YOUR INSTRUCTIONS
Search the records below for the string "will" and copy each line where it turns up.

MATERIAL FOR THIS TASK
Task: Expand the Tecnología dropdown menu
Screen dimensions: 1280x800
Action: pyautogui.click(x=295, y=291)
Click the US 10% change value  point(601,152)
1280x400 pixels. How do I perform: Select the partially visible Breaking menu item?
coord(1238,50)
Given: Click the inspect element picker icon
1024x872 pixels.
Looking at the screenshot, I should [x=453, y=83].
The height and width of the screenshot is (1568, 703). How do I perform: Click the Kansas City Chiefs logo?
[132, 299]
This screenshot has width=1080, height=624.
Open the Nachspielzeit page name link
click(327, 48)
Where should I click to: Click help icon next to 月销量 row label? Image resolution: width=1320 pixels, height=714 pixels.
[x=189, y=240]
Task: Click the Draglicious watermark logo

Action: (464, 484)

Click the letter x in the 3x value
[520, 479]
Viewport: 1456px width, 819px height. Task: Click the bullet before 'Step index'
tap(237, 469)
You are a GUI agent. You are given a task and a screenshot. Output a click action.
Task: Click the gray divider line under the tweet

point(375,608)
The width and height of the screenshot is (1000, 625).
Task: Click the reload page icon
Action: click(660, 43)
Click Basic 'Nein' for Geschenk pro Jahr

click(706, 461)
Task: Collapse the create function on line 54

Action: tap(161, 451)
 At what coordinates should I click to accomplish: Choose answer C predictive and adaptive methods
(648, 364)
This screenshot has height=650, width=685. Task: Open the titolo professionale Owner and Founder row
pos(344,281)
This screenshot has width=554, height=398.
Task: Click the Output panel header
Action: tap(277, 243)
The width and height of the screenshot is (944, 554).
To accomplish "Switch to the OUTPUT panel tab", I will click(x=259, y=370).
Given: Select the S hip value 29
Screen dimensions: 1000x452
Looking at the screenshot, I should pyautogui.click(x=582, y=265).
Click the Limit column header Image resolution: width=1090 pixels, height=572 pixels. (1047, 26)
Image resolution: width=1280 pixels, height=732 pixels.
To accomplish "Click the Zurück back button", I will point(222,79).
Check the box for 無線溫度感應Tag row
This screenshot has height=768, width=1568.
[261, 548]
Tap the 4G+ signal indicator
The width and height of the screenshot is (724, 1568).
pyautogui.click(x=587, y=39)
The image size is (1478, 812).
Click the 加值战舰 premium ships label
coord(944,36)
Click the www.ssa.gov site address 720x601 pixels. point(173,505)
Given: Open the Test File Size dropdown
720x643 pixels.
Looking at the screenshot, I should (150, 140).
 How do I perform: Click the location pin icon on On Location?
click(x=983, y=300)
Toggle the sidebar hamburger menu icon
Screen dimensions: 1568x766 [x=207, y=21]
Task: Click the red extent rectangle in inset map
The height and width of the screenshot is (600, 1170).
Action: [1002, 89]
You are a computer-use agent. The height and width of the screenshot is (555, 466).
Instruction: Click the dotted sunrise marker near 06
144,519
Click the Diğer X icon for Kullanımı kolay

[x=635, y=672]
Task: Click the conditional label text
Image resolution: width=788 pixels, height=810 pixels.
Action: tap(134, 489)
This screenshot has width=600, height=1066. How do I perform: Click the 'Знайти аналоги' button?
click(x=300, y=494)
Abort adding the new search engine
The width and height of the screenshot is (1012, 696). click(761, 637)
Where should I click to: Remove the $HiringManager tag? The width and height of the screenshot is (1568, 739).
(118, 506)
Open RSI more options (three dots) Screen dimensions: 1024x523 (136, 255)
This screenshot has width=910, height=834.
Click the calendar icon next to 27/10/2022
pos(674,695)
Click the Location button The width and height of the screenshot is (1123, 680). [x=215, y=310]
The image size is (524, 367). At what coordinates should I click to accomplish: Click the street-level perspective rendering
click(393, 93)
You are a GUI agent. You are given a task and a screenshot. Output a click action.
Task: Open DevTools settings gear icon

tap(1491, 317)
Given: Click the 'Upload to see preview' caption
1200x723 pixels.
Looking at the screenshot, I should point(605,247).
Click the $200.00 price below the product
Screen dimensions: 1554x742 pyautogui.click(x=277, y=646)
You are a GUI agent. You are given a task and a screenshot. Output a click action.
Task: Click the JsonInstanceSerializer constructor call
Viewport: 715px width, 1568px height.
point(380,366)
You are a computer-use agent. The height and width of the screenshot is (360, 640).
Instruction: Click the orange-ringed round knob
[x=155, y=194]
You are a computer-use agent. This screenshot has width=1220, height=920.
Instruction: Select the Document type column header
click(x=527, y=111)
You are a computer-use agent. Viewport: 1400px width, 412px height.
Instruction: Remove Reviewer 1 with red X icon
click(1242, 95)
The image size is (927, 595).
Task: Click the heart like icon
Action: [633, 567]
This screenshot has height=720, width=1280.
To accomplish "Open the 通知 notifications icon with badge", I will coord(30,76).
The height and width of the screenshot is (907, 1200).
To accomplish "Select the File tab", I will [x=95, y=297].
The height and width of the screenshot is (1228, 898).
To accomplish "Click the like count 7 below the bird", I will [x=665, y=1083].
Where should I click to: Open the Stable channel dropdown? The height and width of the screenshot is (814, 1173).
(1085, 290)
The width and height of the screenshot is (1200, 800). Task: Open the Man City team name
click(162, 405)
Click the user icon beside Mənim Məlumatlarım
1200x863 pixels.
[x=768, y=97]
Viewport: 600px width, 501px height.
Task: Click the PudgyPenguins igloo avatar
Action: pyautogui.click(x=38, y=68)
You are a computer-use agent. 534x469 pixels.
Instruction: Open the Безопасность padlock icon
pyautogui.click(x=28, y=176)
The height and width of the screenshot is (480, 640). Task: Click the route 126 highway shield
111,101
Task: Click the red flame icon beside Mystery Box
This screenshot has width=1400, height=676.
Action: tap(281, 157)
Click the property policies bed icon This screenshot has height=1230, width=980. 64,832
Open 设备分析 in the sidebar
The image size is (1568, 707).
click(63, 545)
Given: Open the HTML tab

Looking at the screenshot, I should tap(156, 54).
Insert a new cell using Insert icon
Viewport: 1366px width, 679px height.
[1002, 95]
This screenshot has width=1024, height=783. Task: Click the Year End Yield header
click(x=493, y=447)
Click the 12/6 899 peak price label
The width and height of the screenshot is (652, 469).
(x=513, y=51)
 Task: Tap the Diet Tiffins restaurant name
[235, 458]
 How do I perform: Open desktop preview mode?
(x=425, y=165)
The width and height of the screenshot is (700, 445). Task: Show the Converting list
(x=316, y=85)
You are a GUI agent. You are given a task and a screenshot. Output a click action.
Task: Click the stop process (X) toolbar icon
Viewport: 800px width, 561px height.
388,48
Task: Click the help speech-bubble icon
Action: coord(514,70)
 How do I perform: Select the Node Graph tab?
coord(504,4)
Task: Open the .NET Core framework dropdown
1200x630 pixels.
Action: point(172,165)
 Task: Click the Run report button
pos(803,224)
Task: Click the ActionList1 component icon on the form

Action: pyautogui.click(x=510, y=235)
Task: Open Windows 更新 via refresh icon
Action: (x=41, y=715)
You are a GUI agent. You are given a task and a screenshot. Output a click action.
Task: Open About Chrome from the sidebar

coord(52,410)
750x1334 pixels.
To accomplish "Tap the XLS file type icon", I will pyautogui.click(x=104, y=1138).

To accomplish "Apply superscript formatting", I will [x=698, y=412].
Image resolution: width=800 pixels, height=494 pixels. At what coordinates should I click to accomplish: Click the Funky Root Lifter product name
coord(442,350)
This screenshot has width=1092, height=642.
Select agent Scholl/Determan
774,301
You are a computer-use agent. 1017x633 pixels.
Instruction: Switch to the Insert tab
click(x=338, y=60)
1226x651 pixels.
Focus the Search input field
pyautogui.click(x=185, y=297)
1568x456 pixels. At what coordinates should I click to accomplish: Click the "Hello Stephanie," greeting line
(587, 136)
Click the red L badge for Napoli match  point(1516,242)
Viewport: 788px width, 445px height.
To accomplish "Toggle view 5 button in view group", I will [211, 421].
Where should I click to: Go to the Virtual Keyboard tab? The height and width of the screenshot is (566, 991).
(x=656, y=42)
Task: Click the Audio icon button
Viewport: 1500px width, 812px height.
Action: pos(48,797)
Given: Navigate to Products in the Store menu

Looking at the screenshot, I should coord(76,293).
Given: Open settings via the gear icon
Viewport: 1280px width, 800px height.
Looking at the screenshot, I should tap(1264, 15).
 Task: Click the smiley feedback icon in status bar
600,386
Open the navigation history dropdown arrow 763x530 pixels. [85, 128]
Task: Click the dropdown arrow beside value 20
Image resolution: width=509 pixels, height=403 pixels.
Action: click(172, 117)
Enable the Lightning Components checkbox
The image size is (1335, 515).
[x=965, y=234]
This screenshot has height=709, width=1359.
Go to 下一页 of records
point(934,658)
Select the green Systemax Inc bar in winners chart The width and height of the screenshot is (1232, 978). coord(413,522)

PROBLEM SOLUTION
To accomplish "Switch to the OUTPUT panel tab", I will click(x=259, y=370).
To accomplish "Click the Zurück back button", I will point(222,79).
To accomplish "Open the 通知 notifications icon with badge", I will coord(30,76).
To accomplish "Select the File tab", I will [x=95, y=297].
To accomplish "Click the like count 7 below the bird", I will [x=665, y=1083].
To accomplish "Tap the XLS file type icon", I will pyautogui.click(x=104, y=1138).
To accomplish "Apply superscript formatting", I will [x=698, y=412].
To accomplish "Toggle view 5 button in view group", I will [211, 421].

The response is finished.